“The Unicorn” – Closest Black Hole to Earth Ever Discovered

Small Black Hole Illustation

An artist’s illustration of the V723 Monocerotis binary system.  Credit: Ohio State illustration by Lauren Fanfer

[Update: Follow-up work argues that V723 Monocerotis does not contain a black hole, but is a mass-transfer binary containing a red giant and a subgiant star that has been stripped of much of its mass.]

Astronomers dub it “The Unicorn,” call it something special.

Scientists have discovered one of the smallest black holes on record – and the closest one to Earth found to date.

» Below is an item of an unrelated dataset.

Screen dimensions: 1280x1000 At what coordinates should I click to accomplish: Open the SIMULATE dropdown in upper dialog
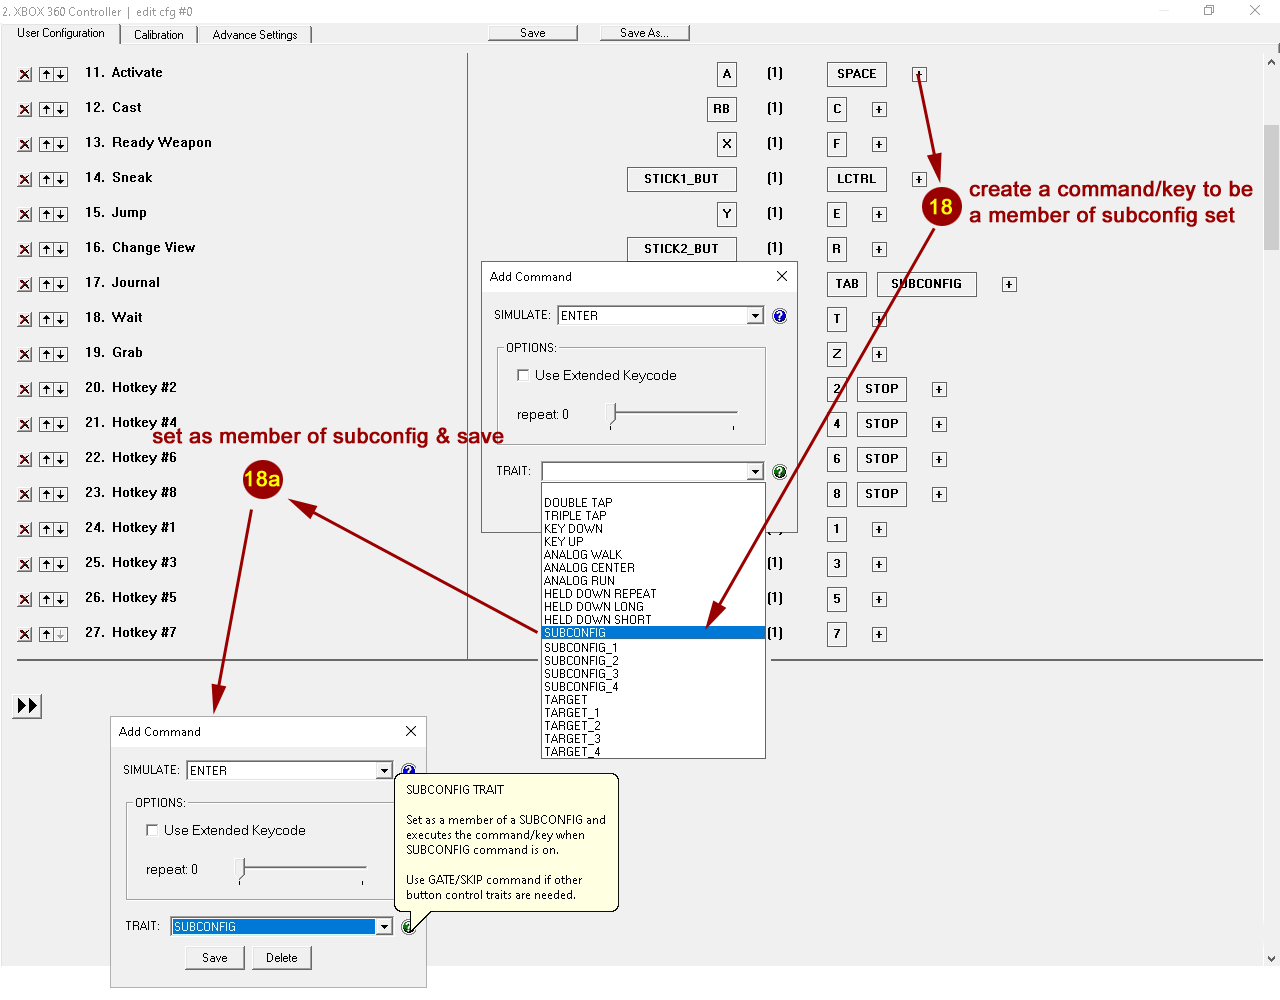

Researchers have dubbed it “The Unicorn,” in part because it is, so far, one of a kind, and in part because it was found in the constellation Monoceros – “The Unicorn.” The findings were published on April 21, 2021, in the journal Monthly Notices of the Royal Astronomical Society.

“When we looked at the data, this black hole – the Unicorn – just popped out,” said lead author Tharindu Jayasinghe, a doctoral student in astronomy at The Ohio State University and an Ohio State presidential fellow.

The Unicorn is about three times the mass of our sun – tiny for a black hole. Very few black holes of this mass have been found in the universe. This black hole is 1,500 light years away from Earth, still inside the Milky Way galaxy. And, until Jayasinghe started analyzing it, it was essentially hiding in plain sight.

The black hole appears to be a companion to a red giant star, meaning that the two are connected by gravity. Scientists can’t see the black hole – they are, by definition, dark, not only visually, but to the tools astronomers use to measure light and other wavelengths.

But in this case, they can see the black hole’s companion star. That star had been well-documented by telescope systems including KELT, run out of Ohio State; ASAS, the precursor to ASAS-SN, which is now run out of Ohio State, and TESS, a NASA satellite that searches for planets outside our solar system. Data about it had been widely available but hadn’t yet been analyzed in this way.

When Jayasinghe and the other researchers analyzed that data, they noticed something they couldn’t see appeared to be orbiting the red giant, causing the light from that star to change in intensity and appearance at various points around the orbit.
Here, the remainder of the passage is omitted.